* THE PROBLEM *
Every entry is to be returned verbatim.

** AVAILABLE DATA follows **

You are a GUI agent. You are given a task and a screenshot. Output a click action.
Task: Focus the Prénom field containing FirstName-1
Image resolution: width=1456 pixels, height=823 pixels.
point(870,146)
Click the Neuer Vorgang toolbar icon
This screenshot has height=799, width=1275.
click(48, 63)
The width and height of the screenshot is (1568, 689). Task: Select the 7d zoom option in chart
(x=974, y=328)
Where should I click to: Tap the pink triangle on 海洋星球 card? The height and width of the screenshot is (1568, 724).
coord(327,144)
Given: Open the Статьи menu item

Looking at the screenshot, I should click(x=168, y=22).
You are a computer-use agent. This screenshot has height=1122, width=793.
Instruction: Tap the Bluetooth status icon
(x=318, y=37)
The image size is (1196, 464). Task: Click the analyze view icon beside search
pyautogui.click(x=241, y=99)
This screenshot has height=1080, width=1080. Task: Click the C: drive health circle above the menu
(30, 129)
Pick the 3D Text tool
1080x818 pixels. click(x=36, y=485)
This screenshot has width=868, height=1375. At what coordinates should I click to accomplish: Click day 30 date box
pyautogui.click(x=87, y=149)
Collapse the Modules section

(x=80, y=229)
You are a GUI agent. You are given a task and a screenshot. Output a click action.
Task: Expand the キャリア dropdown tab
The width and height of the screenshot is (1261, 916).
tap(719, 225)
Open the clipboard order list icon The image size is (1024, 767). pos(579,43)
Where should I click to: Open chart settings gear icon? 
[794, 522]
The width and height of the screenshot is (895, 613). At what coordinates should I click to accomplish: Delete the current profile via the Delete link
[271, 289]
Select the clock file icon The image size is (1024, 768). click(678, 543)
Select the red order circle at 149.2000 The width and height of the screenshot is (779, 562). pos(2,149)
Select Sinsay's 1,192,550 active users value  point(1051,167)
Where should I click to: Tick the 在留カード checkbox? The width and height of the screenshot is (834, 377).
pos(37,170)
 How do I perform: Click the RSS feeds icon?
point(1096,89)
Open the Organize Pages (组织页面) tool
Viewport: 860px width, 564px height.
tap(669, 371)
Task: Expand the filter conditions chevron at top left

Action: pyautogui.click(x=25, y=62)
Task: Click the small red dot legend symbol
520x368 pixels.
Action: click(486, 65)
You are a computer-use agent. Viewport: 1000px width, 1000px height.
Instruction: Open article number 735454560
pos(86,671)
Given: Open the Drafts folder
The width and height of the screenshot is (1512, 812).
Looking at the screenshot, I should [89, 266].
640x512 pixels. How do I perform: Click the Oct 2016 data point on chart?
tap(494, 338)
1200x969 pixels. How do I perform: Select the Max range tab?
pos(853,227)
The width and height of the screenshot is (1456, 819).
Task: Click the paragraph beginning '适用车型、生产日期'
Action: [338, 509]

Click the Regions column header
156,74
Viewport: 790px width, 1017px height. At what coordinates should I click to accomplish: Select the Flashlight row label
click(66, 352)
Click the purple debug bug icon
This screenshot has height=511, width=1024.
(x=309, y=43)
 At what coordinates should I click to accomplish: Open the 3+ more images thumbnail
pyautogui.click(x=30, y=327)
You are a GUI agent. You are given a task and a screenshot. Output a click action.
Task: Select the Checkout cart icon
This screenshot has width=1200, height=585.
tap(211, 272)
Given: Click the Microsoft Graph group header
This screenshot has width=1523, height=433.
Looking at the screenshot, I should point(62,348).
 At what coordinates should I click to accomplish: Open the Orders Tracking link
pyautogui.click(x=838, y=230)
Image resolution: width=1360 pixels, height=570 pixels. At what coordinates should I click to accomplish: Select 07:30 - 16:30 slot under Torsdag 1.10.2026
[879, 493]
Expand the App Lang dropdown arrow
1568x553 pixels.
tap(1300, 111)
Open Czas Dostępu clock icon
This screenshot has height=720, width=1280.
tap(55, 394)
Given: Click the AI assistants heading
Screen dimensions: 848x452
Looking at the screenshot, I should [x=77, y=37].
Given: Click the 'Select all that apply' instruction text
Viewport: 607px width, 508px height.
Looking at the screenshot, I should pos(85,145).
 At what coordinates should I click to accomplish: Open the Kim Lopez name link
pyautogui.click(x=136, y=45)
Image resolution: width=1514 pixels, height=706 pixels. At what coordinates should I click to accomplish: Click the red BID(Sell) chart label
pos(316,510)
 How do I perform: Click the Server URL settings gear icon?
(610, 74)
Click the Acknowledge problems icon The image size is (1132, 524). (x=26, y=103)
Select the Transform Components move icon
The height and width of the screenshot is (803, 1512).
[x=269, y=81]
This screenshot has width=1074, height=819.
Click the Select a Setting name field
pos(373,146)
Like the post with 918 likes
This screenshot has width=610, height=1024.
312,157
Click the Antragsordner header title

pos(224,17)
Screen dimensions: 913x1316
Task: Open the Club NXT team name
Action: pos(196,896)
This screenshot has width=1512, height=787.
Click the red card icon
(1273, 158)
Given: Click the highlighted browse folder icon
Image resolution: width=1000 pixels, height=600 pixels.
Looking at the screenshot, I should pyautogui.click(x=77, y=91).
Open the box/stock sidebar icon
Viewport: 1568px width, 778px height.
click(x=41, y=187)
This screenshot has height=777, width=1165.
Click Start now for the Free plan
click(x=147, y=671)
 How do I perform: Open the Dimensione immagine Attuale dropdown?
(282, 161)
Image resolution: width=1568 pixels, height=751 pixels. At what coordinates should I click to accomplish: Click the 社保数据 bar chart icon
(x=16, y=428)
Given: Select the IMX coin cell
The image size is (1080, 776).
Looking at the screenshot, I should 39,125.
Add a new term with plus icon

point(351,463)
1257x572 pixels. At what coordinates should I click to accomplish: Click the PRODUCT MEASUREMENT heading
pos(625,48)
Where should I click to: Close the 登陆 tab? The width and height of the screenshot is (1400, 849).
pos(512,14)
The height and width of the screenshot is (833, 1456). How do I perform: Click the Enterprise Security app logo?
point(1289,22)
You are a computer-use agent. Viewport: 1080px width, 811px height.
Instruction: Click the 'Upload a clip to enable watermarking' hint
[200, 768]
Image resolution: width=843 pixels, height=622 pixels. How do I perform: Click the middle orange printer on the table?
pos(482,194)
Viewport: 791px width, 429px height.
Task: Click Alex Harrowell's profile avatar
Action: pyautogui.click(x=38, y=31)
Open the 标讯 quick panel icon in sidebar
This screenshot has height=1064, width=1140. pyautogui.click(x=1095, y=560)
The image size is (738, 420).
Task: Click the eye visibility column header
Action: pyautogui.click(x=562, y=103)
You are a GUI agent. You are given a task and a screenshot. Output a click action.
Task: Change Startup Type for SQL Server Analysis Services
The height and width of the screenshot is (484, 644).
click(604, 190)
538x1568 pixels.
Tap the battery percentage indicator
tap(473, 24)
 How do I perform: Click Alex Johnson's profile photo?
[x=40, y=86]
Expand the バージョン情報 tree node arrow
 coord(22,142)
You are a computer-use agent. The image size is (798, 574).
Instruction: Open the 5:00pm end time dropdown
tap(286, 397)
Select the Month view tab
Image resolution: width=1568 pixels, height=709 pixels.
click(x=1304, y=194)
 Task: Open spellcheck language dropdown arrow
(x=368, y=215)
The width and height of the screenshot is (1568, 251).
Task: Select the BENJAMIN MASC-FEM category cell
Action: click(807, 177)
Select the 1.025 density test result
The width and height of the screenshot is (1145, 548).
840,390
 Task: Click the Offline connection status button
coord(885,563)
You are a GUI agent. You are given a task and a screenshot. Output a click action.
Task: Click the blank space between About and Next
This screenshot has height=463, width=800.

** End of AVAILABLE DATA **

* RESULT BELOW *
You are a GUI agent. You are given a task and a screenshot. Output a click action.
Task: Focus the Prénom field containing FirstName-1
Image resolution: width=1456 pixels, height=823 pixels.
point(870,146)
Click the Neuer Vorgang toolbar icon
This screenshot has height=799, width=1275.
click(48, 63)
The width and height of the screenshot is (1568, 689). Task: Select the 7d zoom option in chart
(x=974, y=328)
Where should I click to: Tap the pink triangle on 海洋星球 card? The height and width of the screenshot is (1568, 724).
coord(327,144)
Given: Open the Статьи menu item

Looking at the screenshot, I should click(x=168, y=22).
You are a computer-use agent. This screenshot has height=1122, width=793.
Instruction: Tap the Bluetooth status icon
(x=318, y=37)
The image size is (1196, 464). Task: Click the analyze view icon beside search
pyautogui.click(x=241, y=99)
This screenshot has height=1080, width=1080. Task: Click the C: drive health circle above the menu
(30, 129)
Pick the 3D Text tool
1080x818 pixels. click(x=36, y=485)
This screenshot has width=868, height=1375. At what coordinates should I click to accomplish: Click day 30 date box
pyautogui.click(x=87, y=149)
Collapse the Modules section

(x=80, y=229)
You are a GUI agent. You are given a task and a screenshot. Output a click action.
Task: Expand the キャリア dropdown tab
The width and height of the screenshot is (1261, 916).
tap(719, 225)
Open the clipboard order list icon The image size is (1024, 767). pos(579,43)
Where should I click to: Open chart settings gear icon? 
[794, 522]
The width and height of the screenshot is (895, 613). At what coordinates should I click to accomplish: Delete the current profile via the Delete link
[271, 289]
Select the clock file icon The image size is (1024, 768). click(678, 543)
Select the red order circle at 149.2000 The width and height of the screenshot is (779, 562). pos(2,149)
Select Sinsay's 1,192,550 active users value  point(1051,167)
Where should I click to: Tick the 在留カード checkbox? The width and height of the screenshot is (834, 377).
pos(37,170)
 How do I perform: Click the RSS feeds icon?
point(1096,89)
Open the Organize Pages (组织页面) tool
Viewport: 860px width, 564px height.
tap(669, 371)
Task: Expand the filter conditions chevron at top left

Action: pyautogui.click(x=25, y=62)
Task: Click the small red dot legend symbol
520x368 pixels.
Action: click(486, 65)
You are a computer-use agent. Viewport: 1000px width, 1000px height.
Instruction: Open article number 735454560
pos(86,671)
Given: Open the Drafts folder
The width and height of the screenshot is (1512, 812).
Looking at the screenshot, I should [89, 266].
640x512 pixels. How do I perform: Click the Oct 2016 data point on chart?
tap(494, 338)
1200x969 pixels. How do I perform: Select the Max range tab?
pos(853,227)
The width and height of the screenshot is (1456, 819).
Task: Click the paragraph beginning '适用车型、生产日期'
Action: [338, 509]

Click the Regions column header
156,74
Viewport: 790px width, 1017px height. At what coordinates should I click to accomplish: Select the Flashlight row label
click(66, 352)
Click the purple debug bug icon
This screenshot has height=511, width=1024.
(x=309, y=43)
 At what coordinates should I click to accomplish: Open the 3+ more images thumbnail
pyautogui.click(x=30, y=327)
You are a GUI agent. You are given a task and a screenshot. Output a click action.
Task: Select the Checkout cart icon
This screenshot has width=1200, height=585.
tap(211, 272)
Given: Click the Microsoft Graph group header
This screenshot has width=1523, height=433.
Looking at the screenshot, I should point(62,348).
 At what coordinates should I click to accomplish: Open the Orders Tracking link
pyautogui.click(x=838, y=230)
Image resolution: width=1360 pixels, height=570 pixels. At what coordinates should I click to accomplish: Select 07:30 - 16:30 slot under Torsdag 1.10.2026
[879, 493]
Expand the App Lang dropdown arrow
1568x553 pixels.
tap(1300, 111)
Open Czas Dostępu clock icon
This screenshot has height=720, width=1280.
tap(55, 394)
Given: Click the AI assistants heading
Screen dimensions: 848x452
Looking at the screenshot, I should [x=77, y=37].
Given: Click the 'Select all that apply' instruction text
Viewport: 607px width, 508px height.
Looking at the screenshot, I should pos(85,145).
 At what coordinates should I click to accomplish: Open the Kim Lopez name link
pyautogui.click(x=136, y=45)
Image resolution: width=1514 pixels, height=706 pixels. At what coordinates should I click to accomplish: Click the red BID(Sell) chart label
pos(316,510)
 How do I perform: Click the Server URL settings gear icon?
(610, 74)
Click the Acknowledge problems icon The image size is (1132, 524). (x=26, y=103)
Select the Transform Components move icon
The height and width of the screenshot is (803, 1512).
[x=269, y=81]
This screenshot has width=1074, height=819.
Click the Select a Setting name field
pos(373,146)
Like the post with 918 likes
This screenshot has width=610, height=1024.
312,157
Click the Antragsordner header title

pos(224,17)
Screen dimensions: 913x1316
Task: Open the Club NXT team name
Action: pos(196,896)
This screenshot has width=1512, height=787.
Click the red card icon
(1273, 158)
Given: Click the highlighted browse folder icon
Image resolution: width=1000 pixels, height=600 pixels.
Looking at the screenshot, I should pyautogui.click(x=77, y=91).
Open the box/stock sidebar icon
Viewport: 1568px width, 778px height.
click(x=41, y=187)
This screenshot has height=777, width=1165.
Click Start now for the Free plan
click(x=147, y=671)
 How do I perform: Open the Dimensione immagine Attuale dropdown?
(282, 161)
Image resolution: width=1568 pixels, height=751 pixels. At what coordinates should I click to accomplish: Click the 社保数据 bar chart icon
(x=16, y=428)
Given: Select the IMX coin cell
The image size is (1080, 776).
Looking at the screenshot, I should 39,125.
Add a new term with plus icon

point(351,463)
1257x572 pixels. At what coordinates should I click to accomplish: Click the PRODUCT MEASUREMENT heading
pos(625,48)
Where should I click to: Close the 登陆 tab? The width and height of the screenshot is (1400, 849).
pos(512,14)
The height and width of the screenshot is (833, 1456). How do I perform: Click the Enterprise Security app logo?
point(1289,22)
You are a computer-use agent. Viewport: 1080px width, 811px height.
Instruction: Click the 'Upload a clip to enable watermarking' hint
[200, 768]
Image resolution: width=843 pixels, height=622 pixels. How do I perform: Click the middle orange printer on the table?
pos(482,194)
Viewport: 791px width, 429px height.
Task: Click Alex Harrowell's profile avatar
Action: pyautogui.click(x=38, y=31)
Open the 标讯 quick panel icon in sidebar
This screenshot has height=1064, width=1140. pyautogui.click(x=1095, y=560)
The image size is (738, 420).
Task: Click the eye visibility column header
Action: pyautogui.click(x=562, y=103)
You are a GUI agent. You are given a task and a screenshot. Output a click action.
Task: Change Startup Type for SQL Server Analysis Services
The height and width of the screenshot is (484, 644).
click(604, 190)
538x1568 pixels.
Tap the battery percentage indicator
tap(473, 24)
 How do I perform: Click Alex Johnson's profile photo?
[x=40, y=86]
Expand the バージョン情報 tree node arrow
 coord(22,142)
You are a computer-use agent. The image size is (798, 574).
Instruction: Open the 5:00pm end time dropdown
tap(286, 397)
Select the Month view tab
Image resolution: width=1568 pixels, height=709 pixels.
click(x=1304, y=194)
 Task: Open spellcheck language dropdown arrow
(x=368, y=215)
The width and height of the screenshot is (1568, 251).
Task: Select the BENJAMIN MASC-FEM category cell
Action: click(807, 177)
Select the 1.025 density test result
The width and height of the screenshot is (1145, 548).
840,390
 Task: Click the Offline connection status button
coord(885,563)
You are a GUI agent. You are given a task and a screenshot. Output a click action.
Task: Click the blank space between About and Next
This screenshot has height=463, width=800.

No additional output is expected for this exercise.